Aren’t you just another kind of fashion victim Carl?

“It’s an alternative, isn’t it?”

Would you call yourselves Goths?

“I would,” says Carl without any hesitation. “Goth and proud!”

Goth and proud. Brilliant.

I tell them what Eldritch himself thinks to all this stuff.

“He just does it because he enjoys it and we do it because we enjoy what he does,” says Jackie, and there’s no answer to that really.

Dallas takes some pictures of the couple and some of Carl’s excellent kick-ass pointy boots and we head for the bar.

We sit down and watch the hairstyles go by. My attention wanders to the video screen and there I see – foulest of sacrileges – Wayne Hussey and the Mission leaping around. No chairs are thrown at the screen, there is no bloodbath at the sight of someone I thought was regarded as the arch Goth-Traitor. No one seems that bothered.

The next video is the Sisters. And the next. I gradually begin to realise just how many Sisters of Mercy songs I actually like. This constant bombardment is getting to me.

I’m dragged from this rather disturbing train of thought by the sight and sound of a 10-legged backcombed whirlwind cutting a swathe through the Astoria. Five young women are laughing and shouting and larking around and generally spoiling the atmosphere of studied reverence and serious hero worship.

Vicky, Jill and Rachael (who will eventually go on to win the Patricia Morrison lookalike competition) come from Huddersfield and Helen and Kelly come from Halifax. They all attend sixth-form together.

“We all like the Sisters of Mercy,” Vicky tells us, clutching a bottle of Lowenbrau like her life depended on it. “And we’ve come to see the videos and everything. Andrew Eldritch has refused to tour so this is the closest we can get.”

These five young ladies are absolutely brilliant and utterly adorable. They snigger and yell and joke and squeal and shriek and make more noise than everyone else in the place put together.

What’s so brilliant about Andrew Eldritch?

“He’s gorgeous! He’s just really fit!”

What about Patricia Morrison?

“Yech! She’s a bitch!”

More gales of laughter.

They make me feel very old but I still wish they were my little sisters, each and every one of them.

We soon realise it’s going to be impossible to meet anyone who is as much fun as Vicky, Jill, Rachael, Helen and Kelly so we call it a day and do one.

I still don’t really understand why people seem to go absolutely ape-shit over the Sisters but good luck to them.

And hand me that hairspray.

[This feature first appeared in Grunt magazine in early 1989]
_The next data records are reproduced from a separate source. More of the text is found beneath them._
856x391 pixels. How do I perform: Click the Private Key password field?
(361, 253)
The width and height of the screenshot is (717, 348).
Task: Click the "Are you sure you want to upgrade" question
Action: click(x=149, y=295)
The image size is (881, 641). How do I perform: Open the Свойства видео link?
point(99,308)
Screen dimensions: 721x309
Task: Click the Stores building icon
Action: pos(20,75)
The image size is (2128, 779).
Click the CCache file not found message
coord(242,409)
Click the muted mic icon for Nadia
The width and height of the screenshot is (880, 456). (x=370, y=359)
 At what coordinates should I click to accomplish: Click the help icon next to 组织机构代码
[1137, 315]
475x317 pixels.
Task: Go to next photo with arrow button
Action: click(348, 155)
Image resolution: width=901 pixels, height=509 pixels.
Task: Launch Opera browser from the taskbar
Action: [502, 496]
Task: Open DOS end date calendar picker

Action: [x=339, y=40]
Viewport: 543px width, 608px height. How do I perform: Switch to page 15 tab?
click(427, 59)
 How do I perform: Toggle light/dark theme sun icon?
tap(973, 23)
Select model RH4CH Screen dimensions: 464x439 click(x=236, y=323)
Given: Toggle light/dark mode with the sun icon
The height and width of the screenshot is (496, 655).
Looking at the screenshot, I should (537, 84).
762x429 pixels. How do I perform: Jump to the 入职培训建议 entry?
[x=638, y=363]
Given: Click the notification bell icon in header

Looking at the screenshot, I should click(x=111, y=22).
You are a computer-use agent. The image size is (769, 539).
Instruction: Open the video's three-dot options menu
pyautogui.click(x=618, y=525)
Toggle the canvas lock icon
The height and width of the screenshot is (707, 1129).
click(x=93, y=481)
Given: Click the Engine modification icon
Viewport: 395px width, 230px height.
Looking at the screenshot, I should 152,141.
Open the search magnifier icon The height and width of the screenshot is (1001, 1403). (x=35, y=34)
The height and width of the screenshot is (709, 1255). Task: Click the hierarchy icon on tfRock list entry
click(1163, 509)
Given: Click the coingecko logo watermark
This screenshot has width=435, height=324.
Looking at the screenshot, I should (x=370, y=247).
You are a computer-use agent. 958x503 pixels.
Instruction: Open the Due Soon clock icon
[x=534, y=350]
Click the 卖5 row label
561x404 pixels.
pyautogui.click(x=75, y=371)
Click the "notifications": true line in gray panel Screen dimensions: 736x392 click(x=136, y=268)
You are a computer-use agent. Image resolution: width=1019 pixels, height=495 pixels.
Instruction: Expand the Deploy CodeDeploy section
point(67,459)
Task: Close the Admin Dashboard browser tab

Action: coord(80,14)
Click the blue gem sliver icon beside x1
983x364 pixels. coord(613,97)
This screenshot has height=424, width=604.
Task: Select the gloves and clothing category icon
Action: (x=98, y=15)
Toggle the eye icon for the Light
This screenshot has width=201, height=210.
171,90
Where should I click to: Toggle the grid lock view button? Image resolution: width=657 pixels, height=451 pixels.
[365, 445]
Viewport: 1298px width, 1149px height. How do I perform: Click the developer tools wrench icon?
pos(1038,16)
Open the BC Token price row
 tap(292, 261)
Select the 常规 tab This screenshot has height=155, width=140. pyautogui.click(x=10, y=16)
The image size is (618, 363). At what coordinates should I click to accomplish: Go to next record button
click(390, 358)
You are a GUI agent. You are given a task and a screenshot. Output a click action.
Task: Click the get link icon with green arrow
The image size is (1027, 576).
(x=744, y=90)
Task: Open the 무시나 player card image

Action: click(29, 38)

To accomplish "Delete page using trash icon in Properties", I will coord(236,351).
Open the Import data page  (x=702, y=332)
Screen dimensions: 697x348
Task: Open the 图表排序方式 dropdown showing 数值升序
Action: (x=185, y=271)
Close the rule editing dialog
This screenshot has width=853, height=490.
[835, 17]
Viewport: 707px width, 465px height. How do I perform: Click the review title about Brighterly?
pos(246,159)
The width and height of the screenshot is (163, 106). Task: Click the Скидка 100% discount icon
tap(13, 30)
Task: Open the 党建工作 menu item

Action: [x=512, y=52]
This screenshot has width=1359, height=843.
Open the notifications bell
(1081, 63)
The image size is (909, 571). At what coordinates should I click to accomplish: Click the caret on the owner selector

Filed under expletive undeleted, features

31 responses to “Gothic and proud

  1. I found you at by bumping you out of the cycle – so I can tell you about some of the ways you can use the site to get better responses to your postings. I

    It is a great site and in fact part of its strength is the fact that the more you bump others off, the worse off you are, in terms of getting your turn in the reading cycle.

    However, if you bump and comment – and then respond to the comment – that builds a back link between your sites and and strengthens both of you.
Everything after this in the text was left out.